*** INFORMATION SUPPLIED ***

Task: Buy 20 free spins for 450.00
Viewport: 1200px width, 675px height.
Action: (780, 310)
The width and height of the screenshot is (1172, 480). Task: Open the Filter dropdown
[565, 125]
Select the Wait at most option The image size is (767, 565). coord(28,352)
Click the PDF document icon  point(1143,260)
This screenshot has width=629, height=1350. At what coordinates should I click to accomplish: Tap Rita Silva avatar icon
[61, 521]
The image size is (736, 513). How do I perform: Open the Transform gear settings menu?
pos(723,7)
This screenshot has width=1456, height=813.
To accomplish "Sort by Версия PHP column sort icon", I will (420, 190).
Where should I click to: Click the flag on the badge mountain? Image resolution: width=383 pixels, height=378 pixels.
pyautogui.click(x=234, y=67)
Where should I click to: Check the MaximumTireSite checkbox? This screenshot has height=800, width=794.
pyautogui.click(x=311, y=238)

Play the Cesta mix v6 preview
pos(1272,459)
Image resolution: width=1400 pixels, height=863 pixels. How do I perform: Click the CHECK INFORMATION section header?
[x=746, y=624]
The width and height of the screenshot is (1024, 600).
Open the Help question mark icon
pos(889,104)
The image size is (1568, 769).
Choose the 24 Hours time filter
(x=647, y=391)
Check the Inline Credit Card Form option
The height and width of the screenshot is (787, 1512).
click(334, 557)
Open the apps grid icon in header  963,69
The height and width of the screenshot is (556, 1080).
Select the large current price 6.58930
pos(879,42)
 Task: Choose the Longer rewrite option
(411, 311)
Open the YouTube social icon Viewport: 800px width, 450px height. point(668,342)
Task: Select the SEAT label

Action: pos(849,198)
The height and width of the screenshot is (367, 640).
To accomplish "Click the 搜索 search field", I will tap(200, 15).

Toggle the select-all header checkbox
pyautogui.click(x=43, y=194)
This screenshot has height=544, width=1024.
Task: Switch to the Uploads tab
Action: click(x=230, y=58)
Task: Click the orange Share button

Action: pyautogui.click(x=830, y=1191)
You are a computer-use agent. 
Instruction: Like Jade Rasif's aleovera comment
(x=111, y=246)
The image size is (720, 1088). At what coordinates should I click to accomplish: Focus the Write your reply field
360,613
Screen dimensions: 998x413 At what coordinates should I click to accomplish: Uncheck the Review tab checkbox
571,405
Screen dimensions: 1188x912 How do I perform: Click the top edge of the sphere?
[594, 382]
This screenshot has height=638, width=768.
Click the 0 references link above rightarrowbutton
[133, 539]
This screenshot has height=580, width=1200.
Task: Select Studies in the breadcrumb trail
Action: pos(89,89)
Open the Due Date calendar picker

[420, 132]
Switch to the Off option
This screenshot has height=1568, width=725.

*** End of INFORMATION SUPPLIED ***

→ YOUR GOAL:
An acceptable answer repeats every entry exactly, with nothing omitted.

→ COMPLETED EXERCISE:
Task: Buy 20 free spins for 450.00
Viewport: 1200px width, 675px height.
Action: (780, 310)
The width and height of the screenshot is (1172, 480). Task: Open the Filter dropdown
[565, 125]
Select the Wait at most option The image size is (767, 565). coord(28,352)
Click the PDF document icon  point(1143,260)
This screenshot has width=629, height=1350. At what coordinates should I click to accomplish: Tap Rita Silva avatar icon
[61, 521]
The image size is (736, 513). How do I perform: Open the Transform gear settings menu?
pos(723,7)
This screenshot has width=1456, height=813.
To accomplish "Sort by Версия PHP column sort icon", I will (420, 190).
Where should I click to: Click the flag on the badge mountain? Image resolution: width=383 pixels, height=378 pixels.
pyautogui.click(x=234, y=67)
Where should I click to: Check the MaximumTireSite checkbox? This screenshot has height=800, width=794.
pyautogui.click(x=311, y=238)

Play the Cesta mix v6 preview
pos(1272,459)
Image resolution: width=1400 pixels, height=863 pixels. How do I perform: Click the CHECK INFORMATION section header?
[x=746, y=624]
The width and height of the screenshot is (1024, 600).
Open the Help question mark icon
pos(889,104)
The image size is (1568, 769).
Choose the 24 Hours time filter
(x=647, y=391)
Check the Inline Credit Card Form option
The height and width of the screenshot is (787, 1512).
click(334, 557)
Open the apps grid icon in header  963,69
The height and width of the screenshot is (556, 1080).
Select the large current price 6.58930
pos(879,42)
 Task: Choose the Longer rewrite option
(411, 311)
Open the YouTube social icon Viewport: 800px width, 450px height. point(668,342)
Task: Select the SEAT label

Action: pos(849,198)
The height and width of the screenshot is (367, 640).
To accomplish "Click the 搜索 search field", I will tap(200, 15).

Toggle the select-all header checkbox
pyautogui.click(x=43, y=194)
This screenshot has height=544, width=1024.
Task: Switch to the Uploads tab
Action: click(x=230, y=58)
Task: Click the orange Share button

Action: pyautogui.click(x=830, y=1191)
You are a computer-use agent. 
Instruction: Like Jade Rasif's aleovera comment
(x=111, y=246)
The image size is (720, 1088). At what coordinates should I click to accomplish: Focus the Write your reply field
360,613
Screen dimensions: 998x413 At what coordinates should I click to accomplish: Uncheck the Review tab checkbox
571,405
Screen dimensions: 1188x912 How do I perform: Click the top edge of the sphere?
[594, 382]
This screenshot has height=638, width=768.
Click the 0 references link above rightarrowbutton
[133, 539]
This screenshot has height=580, width=1200.
Task: Select Studies in the breadcrumb trail
Action: pos(89,89)
Open the Due Date calendar picker

[420, 132]
Switch to the Off option
This screenshot has height=1568, width=725.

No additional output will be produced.